Unfortunately, the situation that your friend is in is all too common – prisons incarcerate a transgender woman in a male, rather than a female, facility, where she is at constant risk of sexual abuse and other violence. When someone is incarcerated, that person’s health and safety becomes the responsibility of the state. But not all prisons protect the people in their custody, tolerating a culture where staff members threaten, beat, or sexually assault people in custody or permit other incarcerated people to do so, just because they are transgender.

If your friend is threatened or abused, it is important that, as soon as possible, she file an “administrative grievance” or complaint that puts the facility on notice that she believes her rights have been violated. Under the Prison Litigation Reform Act, a federal law passed in 1996, people in custody who wish to file a lawsuit in federal court must first exhaust all administrative remedies available to them, sometimes within very short deadlines. This step is crucial, because correctional facilities use the failure to exhaust administrative remedies as a reason to ask courts to throw out cases filed by people in their custody.

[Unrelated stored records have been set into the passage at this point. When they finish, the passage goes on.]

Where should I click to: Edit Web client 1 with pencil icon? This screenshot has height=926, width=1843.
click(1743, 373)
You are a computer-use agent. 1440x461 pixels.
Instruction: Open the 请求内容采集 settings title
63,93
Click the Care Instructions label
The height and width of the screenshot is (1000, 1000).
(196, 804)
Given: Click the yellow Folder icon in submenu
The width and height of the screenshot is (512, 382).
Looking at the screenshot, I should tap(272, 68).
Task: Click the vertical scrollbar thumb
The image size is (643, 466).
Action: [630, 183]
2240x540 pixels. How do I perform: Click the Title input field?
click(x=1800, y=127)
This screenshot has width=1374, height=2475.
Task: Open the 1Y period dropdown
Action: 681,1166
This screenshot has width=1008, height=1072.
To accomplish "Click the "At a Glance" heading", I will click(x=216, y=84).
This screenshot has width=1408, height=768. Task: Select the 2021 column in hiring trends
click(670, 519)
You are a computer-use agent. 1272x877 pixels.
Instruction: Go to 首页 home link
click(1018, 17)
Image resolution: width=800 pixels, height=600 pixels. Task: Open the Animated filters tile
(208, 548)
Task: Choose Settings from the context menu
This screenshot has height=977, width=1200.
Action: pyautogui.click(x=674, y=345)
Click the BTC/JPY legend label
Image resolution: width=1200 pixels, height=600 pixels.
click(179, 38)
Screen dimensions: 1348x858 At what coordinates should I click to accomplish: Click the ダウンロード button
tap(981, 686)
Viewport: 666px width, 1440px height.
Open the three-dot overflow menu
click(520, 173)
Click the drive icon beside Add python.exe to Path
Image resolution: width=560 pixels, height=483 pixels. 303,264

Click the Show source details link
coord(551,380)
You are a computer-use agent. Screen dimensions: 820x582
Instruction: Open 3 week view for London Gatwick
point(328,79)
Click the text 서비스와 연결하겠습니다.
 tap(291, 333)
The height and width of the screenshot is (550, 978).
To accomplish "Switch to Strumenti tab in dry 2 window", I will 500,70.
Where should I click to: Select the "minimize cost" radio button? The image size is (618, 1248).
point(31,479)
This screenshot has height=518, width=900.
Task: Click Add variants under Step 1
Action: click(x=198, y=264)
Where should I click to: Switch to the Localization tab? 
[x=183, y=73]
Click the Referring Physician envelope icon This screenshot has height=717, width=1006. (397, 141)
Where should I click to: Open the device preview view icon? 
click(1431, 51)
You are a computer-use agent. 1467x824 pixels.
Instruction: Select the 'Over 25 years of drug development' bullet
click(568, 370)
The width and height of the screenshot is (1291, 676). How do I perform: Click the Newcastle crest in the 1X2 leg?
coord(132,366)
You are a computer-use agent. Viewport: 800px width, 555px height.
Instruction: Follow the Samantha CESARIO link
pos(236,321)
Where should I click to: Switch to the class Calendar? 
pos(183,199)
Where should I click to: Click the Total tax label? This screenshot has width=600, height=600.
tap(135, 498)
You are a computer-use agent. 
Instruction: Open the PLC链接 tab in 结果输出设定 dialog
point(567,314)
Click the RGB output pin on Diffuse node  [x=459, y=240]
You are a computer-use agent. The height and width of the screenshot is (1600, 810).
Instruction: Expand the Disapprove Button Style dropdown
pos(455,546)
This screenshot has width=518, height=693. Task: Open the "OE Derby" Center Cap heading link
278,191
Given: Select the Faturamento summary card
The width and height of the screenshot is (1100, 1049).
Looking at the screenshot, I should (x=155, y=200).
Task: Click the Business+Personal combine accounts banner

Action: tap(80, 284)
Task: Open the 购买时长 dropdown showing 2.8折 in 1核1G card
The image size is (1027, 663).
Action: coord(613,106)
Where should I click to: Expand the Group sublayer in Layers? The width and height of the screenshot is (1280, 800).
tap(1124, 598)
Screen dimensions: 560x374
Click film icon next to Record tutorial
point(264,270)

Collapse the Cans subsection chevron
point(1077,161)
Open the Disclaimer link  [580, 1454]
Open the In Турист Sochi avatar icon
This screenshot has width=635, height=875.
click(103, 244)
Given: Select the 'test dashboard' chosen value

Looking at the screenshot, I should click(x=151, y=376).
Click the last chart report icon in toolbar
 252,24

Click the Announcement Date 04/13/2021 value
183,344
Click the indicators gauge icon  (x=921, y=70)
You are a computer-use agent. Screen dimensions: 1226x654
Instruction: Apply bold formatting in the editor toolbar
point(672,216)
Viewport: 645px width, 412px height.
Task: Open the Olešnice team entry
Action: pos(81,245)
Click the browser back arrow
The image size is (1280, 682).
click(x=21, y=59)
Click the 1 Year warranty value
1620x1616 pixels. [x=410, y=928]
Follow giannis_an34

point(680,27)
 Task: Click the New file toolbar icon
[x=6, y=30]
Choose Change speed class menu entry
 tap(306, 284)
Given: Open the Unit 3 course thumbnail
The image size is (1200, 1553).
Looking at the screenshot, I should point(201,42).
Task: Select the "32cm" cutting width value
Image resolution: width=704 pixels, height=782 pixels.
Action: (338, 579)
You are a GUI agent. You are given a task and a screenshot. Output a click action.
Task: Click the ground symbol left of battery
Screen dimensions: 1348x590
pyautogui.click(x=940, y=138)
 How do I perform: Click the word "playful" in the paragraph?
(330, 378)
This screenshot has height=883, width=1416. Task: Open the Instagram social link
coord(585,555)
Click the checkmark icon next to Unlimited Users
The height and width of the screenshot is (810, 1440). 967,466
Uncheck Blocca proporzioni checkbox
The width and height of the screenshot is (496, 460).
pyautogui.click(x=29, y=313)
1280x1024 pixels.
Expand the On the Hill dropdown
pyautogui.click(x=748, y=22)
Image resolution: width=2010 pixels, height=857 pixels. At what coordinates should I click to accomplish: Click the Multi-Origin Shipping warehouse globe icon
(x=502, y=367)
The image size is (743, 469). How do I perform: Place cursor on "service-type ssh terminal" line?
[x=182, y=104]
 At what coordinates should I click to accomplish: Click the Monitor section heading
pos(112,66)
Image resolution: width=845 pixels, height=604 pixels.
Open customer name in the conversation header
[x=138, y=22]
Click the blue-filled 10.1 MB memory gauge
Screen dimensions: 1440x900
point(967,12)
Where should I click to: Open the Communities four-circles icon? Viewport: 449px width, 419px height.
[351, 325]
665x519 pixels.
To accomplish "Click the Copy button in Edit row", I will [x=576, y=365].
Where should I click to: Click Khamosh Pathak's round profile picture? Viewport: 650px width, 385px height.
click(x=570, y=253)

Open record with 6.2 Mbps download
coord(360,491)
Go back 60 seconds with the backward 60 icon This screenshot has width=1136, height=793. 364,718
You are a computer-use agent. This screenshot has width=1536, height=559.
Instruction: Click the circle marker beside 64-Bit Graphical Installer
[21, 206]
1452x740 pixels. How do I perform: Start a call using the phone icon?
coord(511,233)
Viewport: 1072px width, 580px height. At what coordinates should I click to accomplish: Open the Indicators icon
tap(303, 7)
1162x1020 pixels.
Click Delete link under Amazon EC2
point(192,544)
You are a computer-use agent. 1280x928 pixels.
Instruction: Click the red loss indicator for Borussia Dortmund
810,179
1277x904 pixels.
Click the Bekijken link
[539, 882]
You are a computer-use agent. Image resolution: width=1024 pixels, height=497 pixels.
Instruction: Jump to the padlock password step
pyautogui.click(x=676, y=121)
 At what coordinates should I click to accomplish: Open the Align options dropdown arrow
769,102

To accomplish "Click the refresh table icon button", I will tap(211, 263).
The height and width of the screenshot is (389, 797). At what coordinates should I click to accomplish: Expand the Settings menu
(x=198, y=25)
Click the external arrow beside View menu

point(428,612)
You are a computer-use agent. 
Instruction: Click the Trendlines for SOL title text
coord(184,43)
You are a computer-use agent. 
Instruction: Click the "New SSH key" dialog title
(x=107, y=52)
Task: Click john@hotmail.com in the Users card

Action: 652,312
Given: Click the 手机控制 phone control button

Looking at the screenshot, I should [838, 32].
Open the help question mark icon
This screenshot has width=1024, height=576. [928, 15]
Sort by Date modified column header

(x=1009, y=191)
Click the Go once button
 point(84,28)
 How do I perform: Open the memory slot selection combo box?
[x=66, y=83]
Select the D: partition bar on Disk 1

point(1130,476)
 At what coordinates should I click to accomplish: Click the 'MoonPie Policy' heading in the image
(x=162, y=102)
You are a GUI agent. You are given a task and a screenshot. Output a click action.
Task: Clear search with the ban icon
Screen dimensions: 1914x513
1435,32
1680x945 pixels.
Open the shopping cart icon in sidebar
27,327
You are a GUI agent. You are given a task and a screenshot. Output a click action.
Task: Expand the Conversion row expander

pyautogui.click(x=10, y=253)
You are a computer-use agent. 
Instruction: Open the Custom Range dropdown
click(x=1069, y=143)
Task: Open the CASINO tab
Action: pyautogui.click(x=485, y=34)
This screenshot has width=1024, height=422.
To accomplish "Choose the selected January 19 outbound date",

If she first exhausts these remedies, she may be able to sue in federal court. In October 2014, Lambda Legal filed a federal lawsuit on behalf of Passion Star, a transgender woman now in the custody of the Texas Department of Criminal Justice (TDCJ), arguing that TDCJ officials are deliberately indifferent to her safety. Star is in constant danger of sexual assault, but TDCJ officials have ignored or made her problems worse even though she has filed dozens of grievances, complaints and requests to be placed in safekeeping.

The Prison Rape Elimination Act, a federal law to eliminate sexual abuse of people in custody, has provisions to protect incarcerated transgender people, if it is implemented fully. Among other things, the law’s standards instruct prison officials to screen and separate particularly vulnerable people (such as transgender women in male facilities) from likely aggressors and make individualized housing decisions prioritizing gender identity and safety, not merely genital characteristics. Although most states are working to implement the Prison Rape Elimination Act, some states, like Texas, Florida and Indiana, instead decided to pass up funding earmarked for the prevention of sexual assault. Perhaps not coincidentally, Texas is home to five of the 10 prisons with the highest rates of reported rape in the country.

Lambda Legal circulated an online petition in January urging Texas and its new governor to fully implement and abide by the Prison Rape Elimination Act.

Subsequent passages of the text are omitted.